Cover of book 'Dancing in the Blood'
The Revolutionary Impact of Modern Dance

Dancing in the Blood: Modern Dance and European Culture on the Eve of the First World War by Edward Dickinson, professor and chair of the Department of History. The author uncovers connections between modern dance and changing gender relations and family dynamics, imperialism, racism and cultural exchanges with the wider non-European world, and new conceptions of selfhood.

Edward Ross Dickinson received his bachelor’s degree from UC Santa Cruz in 1984, his MA from Columbia University in 1985, and his Ph.D. from UC Berkeley in 1991. From 1991 to 2000 he taught at Victoria University in Wellington, New Zealand; from 2002 to 2007 he taught at the University of Cincinnati, Ohio; he came to UC Davis in 2007. Professor Dickinson teaches and publishes in European and world history.

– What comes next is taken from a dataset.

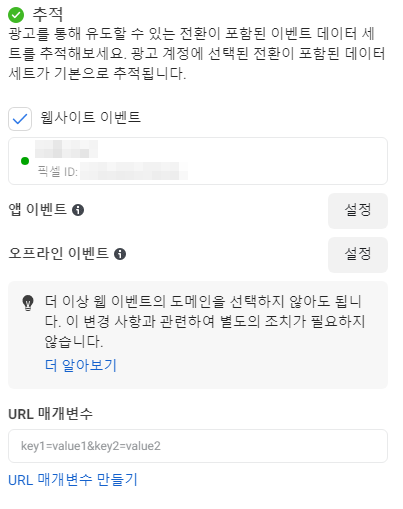
Task: Click the 추적 section heading
Action: click(48, 15)
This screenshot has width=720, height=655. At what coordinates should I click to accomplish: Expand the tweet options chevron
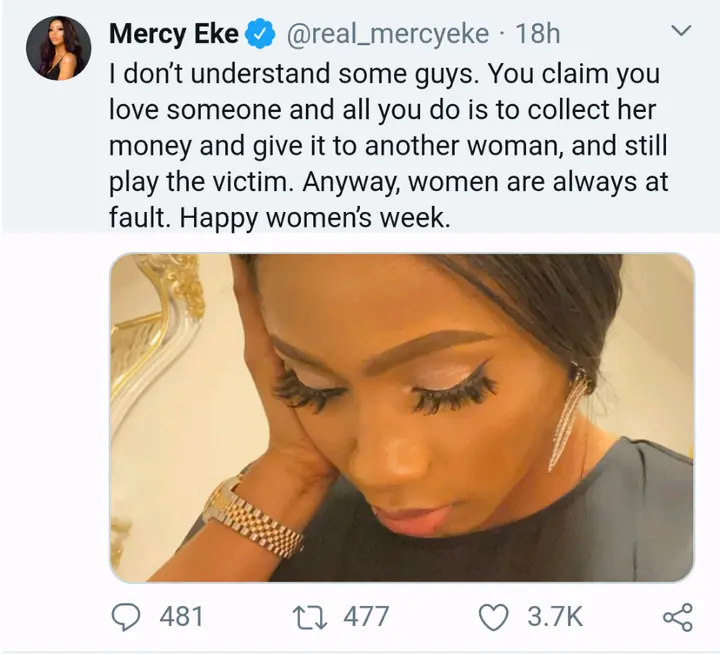[681, 31]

Professor Dickinson’s dissertation and early publications investigated the history of social policy in modern Germany – the history of the German child welfare system, the political dynamics of social policy, reformatory education, vocational education, and social reform movements more broadly. He moved on from there to study the history of sexuality in late nineteenth and early twentieth-century Central Europe, publishing articles on feminism and sexual morality, sexual radicalism, conservative Christian men's morality organizations, the comparative policing of sex crimes (in Germany, France, Italy, Britain, and Massachusetts) and a book on the social roots and political dynamics of the broader debate about sexuality in Germany, including struggles over sexual morality, public decency, population policy, venereal disease, homosexuality, and related issues. His book on modern dance in Europe and the wider world between 1900 and 1935--focusing on the politics, business, and culture of modern dance and its reception in European societies and beyond--appeared in 2017. His history of the world in the long twentieth century (1850 to the present) was published in 2018; it presents an interpretive framework for understanding the past 150 years of world history.  He is currently working on a book on the nature and teaching of the discipline of history.